I think the problem is he is very into fitness and his fitness magazines push animal based proteins in extreme amounts. He was consuming so much when we first started dating that he found out he had high cholesterol, its back to normal now with the vegan days and only 1 protein shake a day vs 3.
Thanks! I'll try to up my plant based proteins at lunch over the next month and see if that eases his worries.
Posted by WallysButton at 08/01/13 09:12:45Have you tried showing him articles about how healthy eating vegan can be? My husband has expressed concern in the past, but he's always been supportive... and the more he sees me eating responsibly and making well-rounded plant based meals, the more he knows I'll still be healthy...
Posted by DC1346 at 08/01/13 10:56:10I understand his concerns but also think that his concerns should depend upon what you're actually eating.
If you're eating nothing but salads I'd worry about the lack of protein. Does your diet include plant based proteins such as legumes, nuts, non-dairy milk, or protein rich grains like quinoa? Do you take supplements like spirulina?

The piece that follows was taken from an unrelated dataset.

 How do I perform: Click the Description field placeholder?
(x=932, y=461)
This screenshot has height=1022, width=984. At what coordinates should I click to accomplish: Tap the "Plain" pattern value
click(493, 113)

There is a popular misconception among non-vegans that one must eat meat to be healthy. This is so ingrained in the American culture that portions of meat are often included for breakfast, lunch, and dinner.
Americans eat significantly more meat than many other people.

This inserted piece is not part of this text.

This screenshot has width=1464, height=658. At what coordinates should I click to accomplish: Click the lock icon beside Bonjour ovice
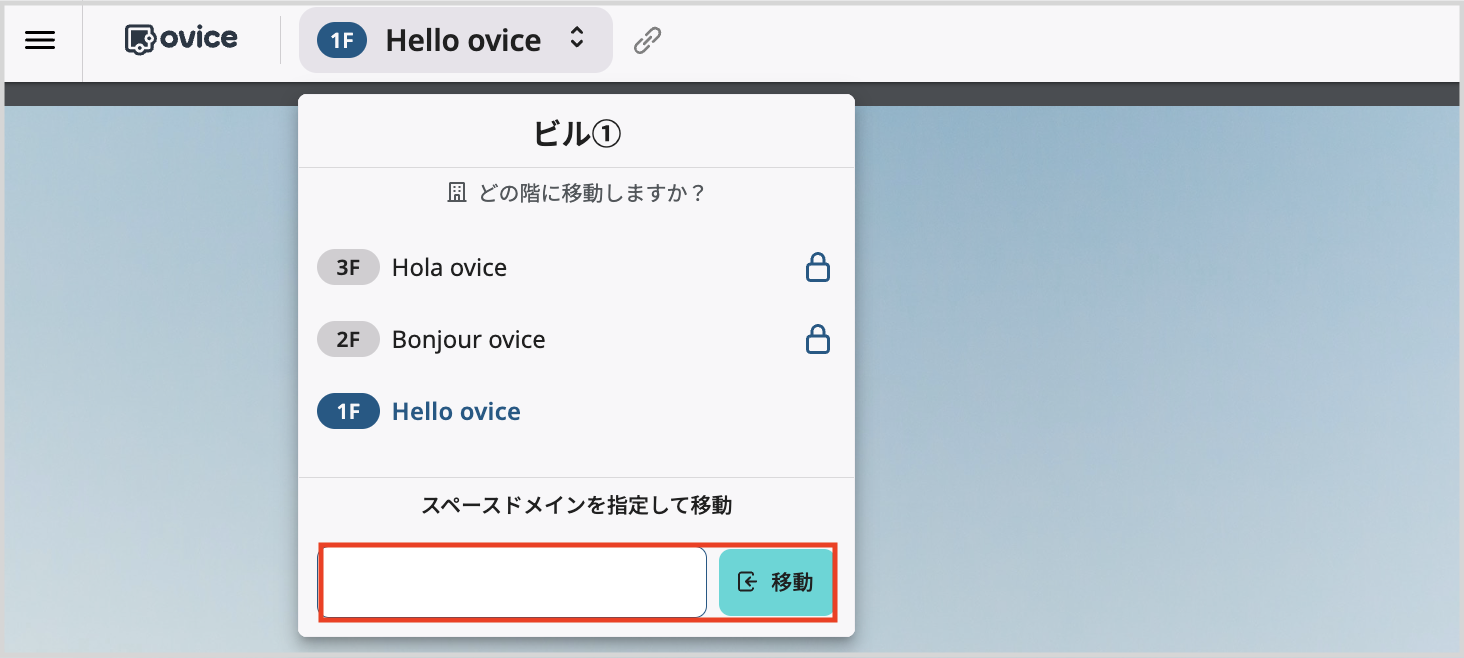tap(818, 339)
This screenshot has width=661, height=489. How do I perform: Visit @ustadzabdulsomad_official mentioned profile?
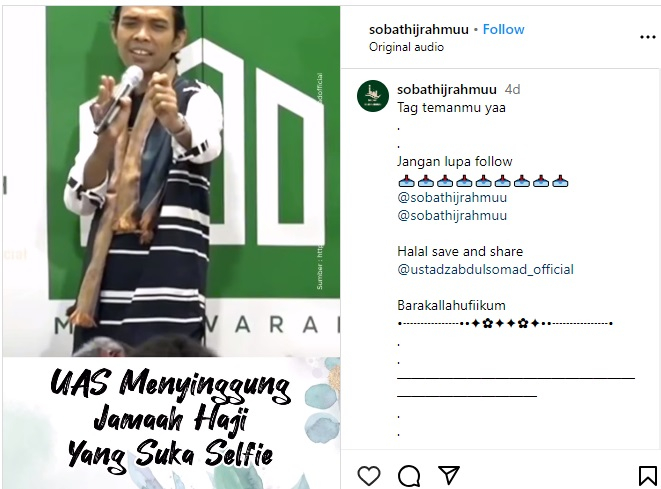485,269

If you are getting sufficient protein through your current diet, allaying your husband's concerns could simply be a matter of providing him with sufficient information to demonstrate that a plant based diet is healthy.

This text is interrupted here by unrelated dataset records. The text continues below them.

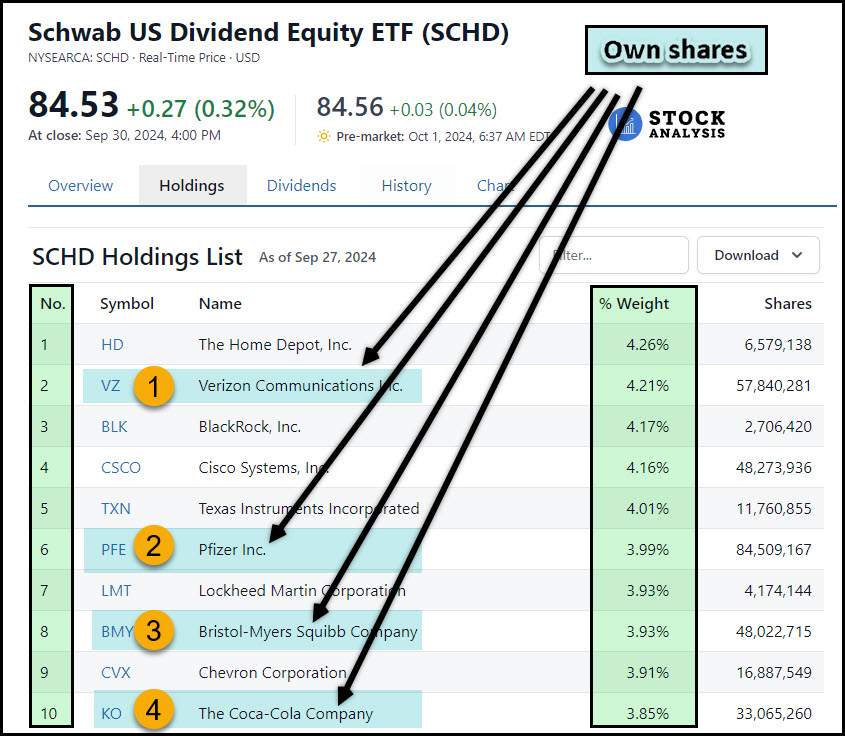This screenshot has width=845, height=736.
Task: Open the BLK ticker link
Action: coord(114,427)
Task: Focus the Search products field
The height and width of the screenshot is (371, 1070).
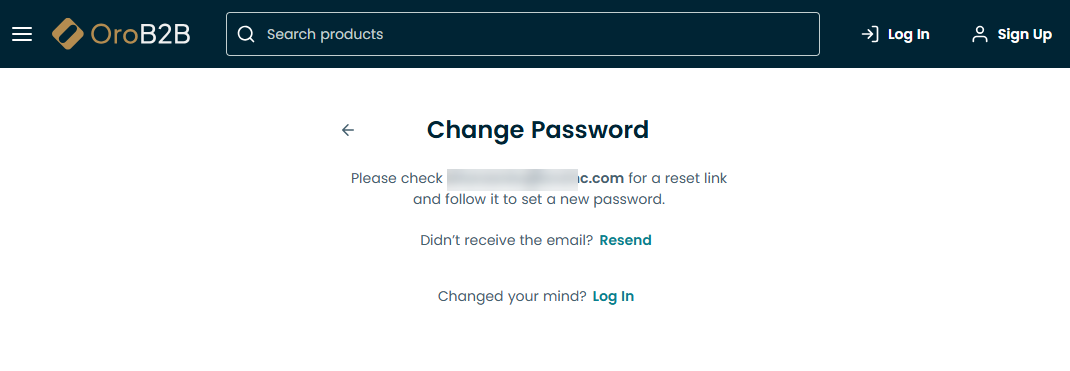Action: click(523, 34)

I must say that I am impressed that he has been willing to compromise with you by eating vegan 3X a week. I'm sorry to say that I know many men who wouldn't do this.
It sounds like your husband has an open mind.
With this being said, how would you feel if he agreed to stop nagging you while he himself remained a non-vegan? Are you expecting him to become vegan as well or could you compromise by allowing him to eat whatever he wants to eat just as he would refrain from making adverse comments about your vegan diet?
Posted by fogtime at 08/04/13 23:51:12I'm surprised your husband eats vegan 3x a week. Do you expect him to stop eating meat completely if you stop eating meat? If so, that could be the problem. I know a lot of families in which one spouse eats meat and the other doesn't, including mine. You cannot expect your husband to give up meat entirely if he doesn't want to. If it's only you who would be giving up meat, no one can force you to eat meat.
Posted by Egesa at 08/08/13 02:03:56To claims that you're not getting required nutrition, ask which nutrients he's talking about, what the daily requirements are, and give him the nutritional info on the meals. There's free software & websites that can help with that. (e.g. "Cron-O-Meter"). That would definitively answer accusations re nutrition.
If it's that he doesn't want to eat vegan foods, then he doesn't have to. Is the problem that he expects you to prepare all of his meals? Meal preparation I suppose would need to be negotiated - hopefully there's an equal division of labour in housework, but it's up to you whether you prepare non-vegan foods for him - better if at least you'd be vegan.
Whatever the case, you need the confidence in your decision to face such challenges. Making sure you're well informed about nutrition for example will help build that confidence. It's also important to assert your own right to choose how you eat, and that it's not anyone else's place to control that.